What Type Of Shareholder Owns China Fortune Holdings Limited’s (HKG:110)?

If you want to know who really controls China Fortune Holdings Limited (HKG:110), then you’ll have to look at the makeup of its share registry. Large companies usually have institutions as shareholders, and we usually see insiders owning shares in smaller companies. I quite like to see at least a little bit of insider ownership. As Charlie Munger said ‘Show me the incentive and I will show you the outcome.

China Fortune Holdings is a smaller company with a market capitalization of HK$82m, so it may still be flying under the radar of many institutional investors. In the chart below, we can see that institutions don’t own shares in the company. We can zoom in on the different ownership groups, to learn more about China Fortune Holdings.

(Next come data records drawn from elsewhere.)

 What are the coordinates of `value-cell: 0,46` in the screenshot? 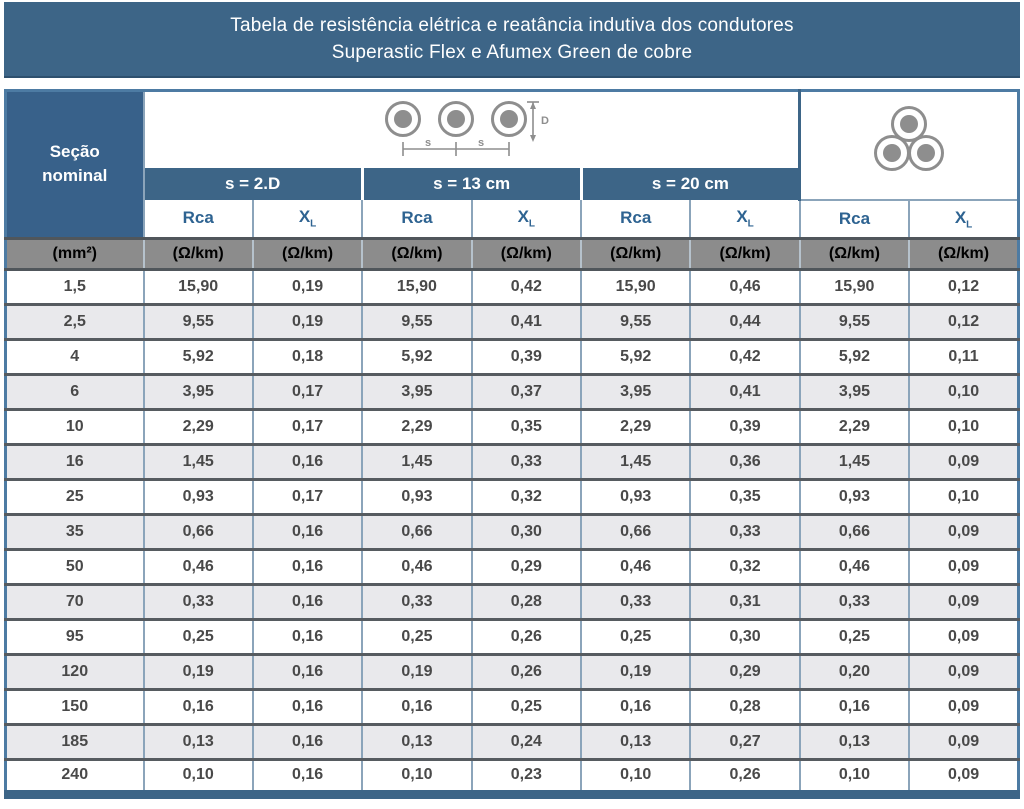 It's located at (417, 566).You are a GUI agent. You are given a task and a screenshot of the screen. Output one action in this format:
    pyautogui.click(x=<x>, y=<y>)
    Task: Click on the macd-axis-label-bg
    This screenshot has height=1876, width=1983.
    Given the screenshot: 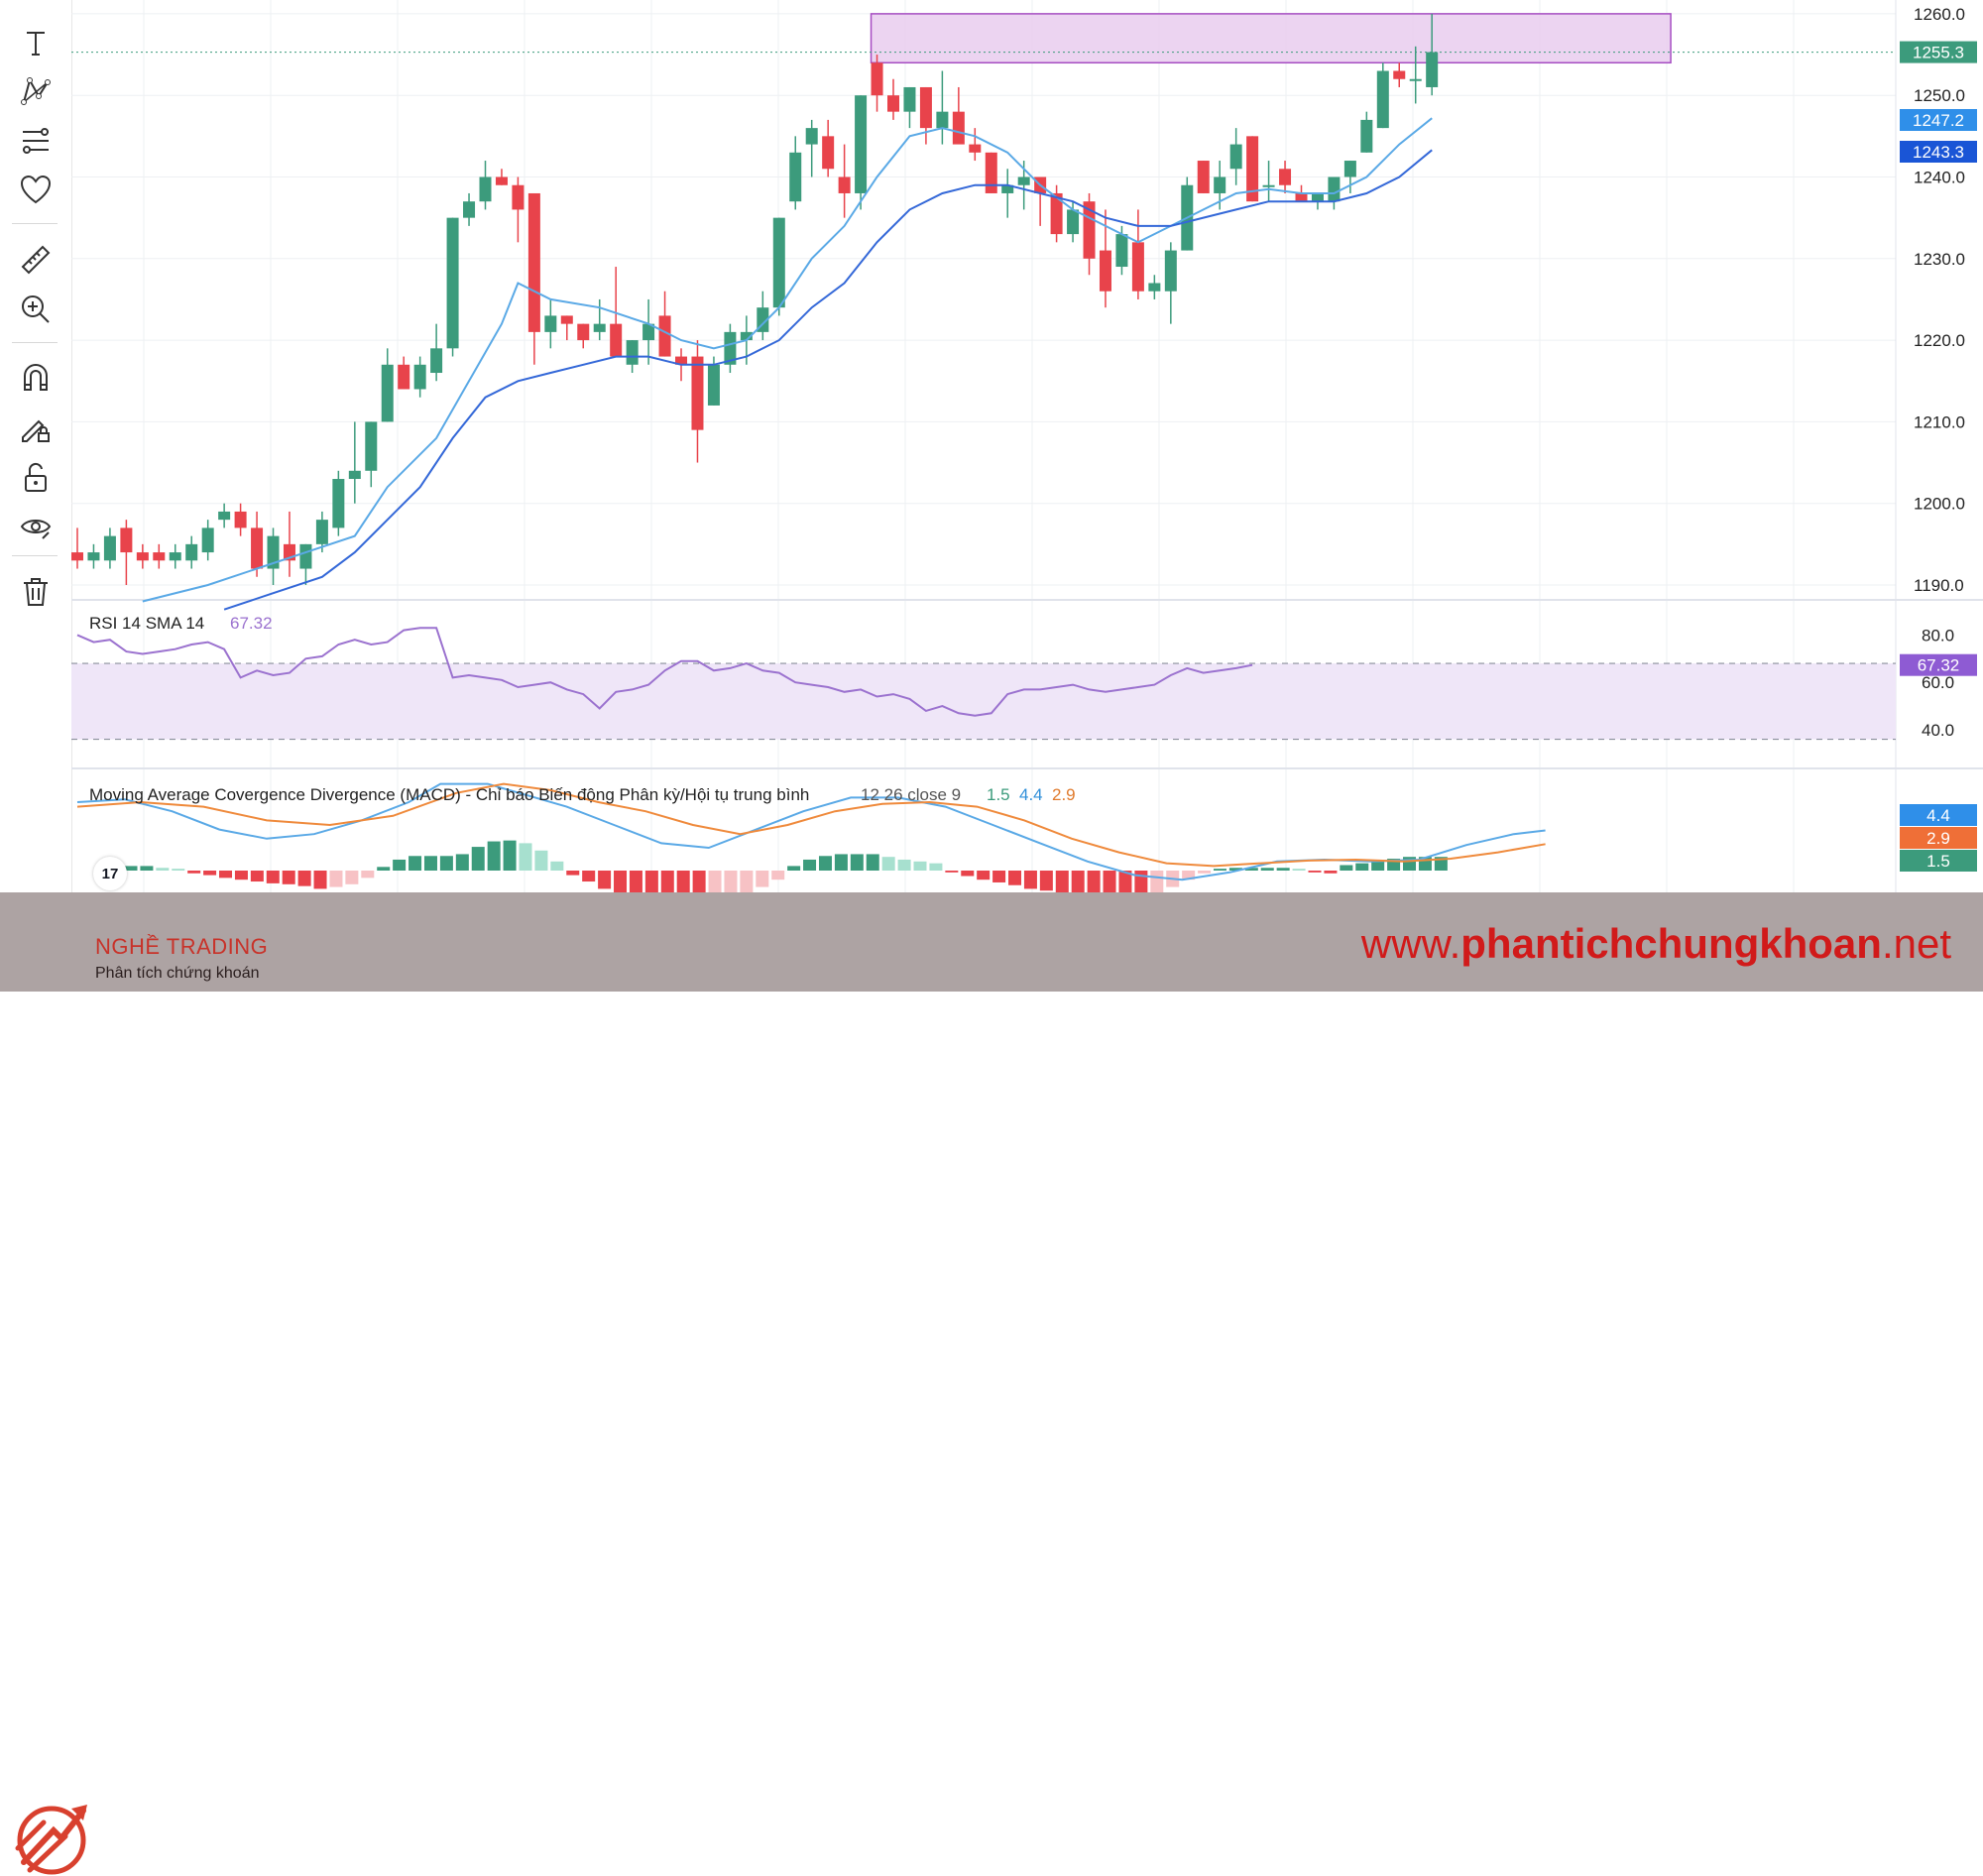 What is the action you would take?
    pyautogui.click(x=1939, y=815)
    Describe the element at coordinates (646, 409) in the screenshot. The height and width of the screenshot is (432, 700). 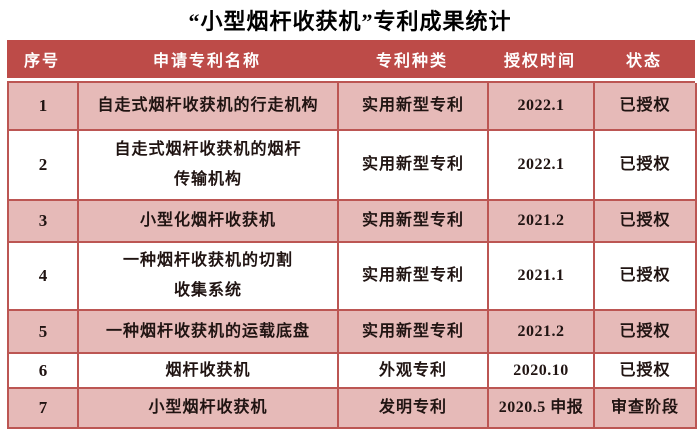
I see `cell-status: 审查阶段` at that location.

See our latest analysis for China Fortune Holdings

SEHK:110 Ownership Summary, February 16th 2020
SEHK:110 Ownership Summary, February 16th 2020

What Does The Lack Of Institutional Ownership Tell Us About China Fortune Holdings?

Institutional investors often avoid companies that are too small, too illiquid or too risky for their tastes. But it’s unusual to see larger companies without any institutional investors.

There are multiple explanations for why institutions don’t own a stock. The most common is that the company is too small relative to fund under management, so the institition does not bother to look closely at the company. On the other hand, it’s always possible that professional investors are avoiding a company because they don’t think it’s the best place for their money. China Fortune Holdings might not have the sort of past performance institutions are looking for, or perhaps they simply have not studied the business closely.

SEHK:110 Income Statement, February 16th 2020
SEHK:110 Income Statement, February 16th 2020

Hedge funds don’t have many shares in China Fortune Holdings. The company’s CEO Siu Ying Lau is the largest shareholder with 50% of shares outstanding.

Researching institutional ownership is a good way to gauge and filter a stock’s expected performance. The same can be achieved by studying analyst sentiments. Our information suggests that there isn’t any analyst coverage of the stock, so it is probably little known.

Insider Ownership Of China Fortune Holdings

The definition of an insider can differ slightly between different countries, but members of the board of directors always count. The company management answer to the board; and the latter should represent the interests of shareholders. Notably, sometimes top-level managers are on the board, themselves.

I generally consider insider ownership to be a good thing. However, on some occasions it makes it more difficult for other shareholders to hold the board accountable for decisions.

Our information suggests that insiders maintain a significant holding in China Fortune Holdings Limited. It has a market capitalization of just HK$82m, and insiders have HK$41m worth of shares in their own names. I would say this shows alignment with shareholders, but it is worth noting that the company is still quite small; some insiders may have founded the business. You can click here to see if those insiders have been buying or selling.

General Public Ownership

The general public, who are mostly retail investors, collectively hold 50% of China Fortune Holdings shares. This level of ownership gives retail investors the power to sway key policy decisions such as board composition, executive compensation, and the dividend payout ratio.

Next Steps:

I find it very interesting to look at who exactly owns a company. But to truly gain insight, we need to consider other information, too. Like risks, for instance. Every company has them, and we’ve spotted 2 warning signs for China Fortune Holdings (of which 1 can’t be ignored!) you should know about.

Of course, you might find a fantastic investment by looking elsewhere. So take a peek at this free list of interesting companies.

NB: Figures in this article are calculated using data from the last twelve months, which refer to the 12-month period ending on the last date of the month the financial statement is dated. This may not be consistent with full year annual report figures.

If you spot an error that warrants correction, please contact the editor at editorial-team@simplywallst.com. This article by Simply Wall St is general in nature. It does not constitute a recommendation to buy or sell any stock, and does not take account of your objectives, or your financial situation. Simply Wall St has no position in the stocks mentioned.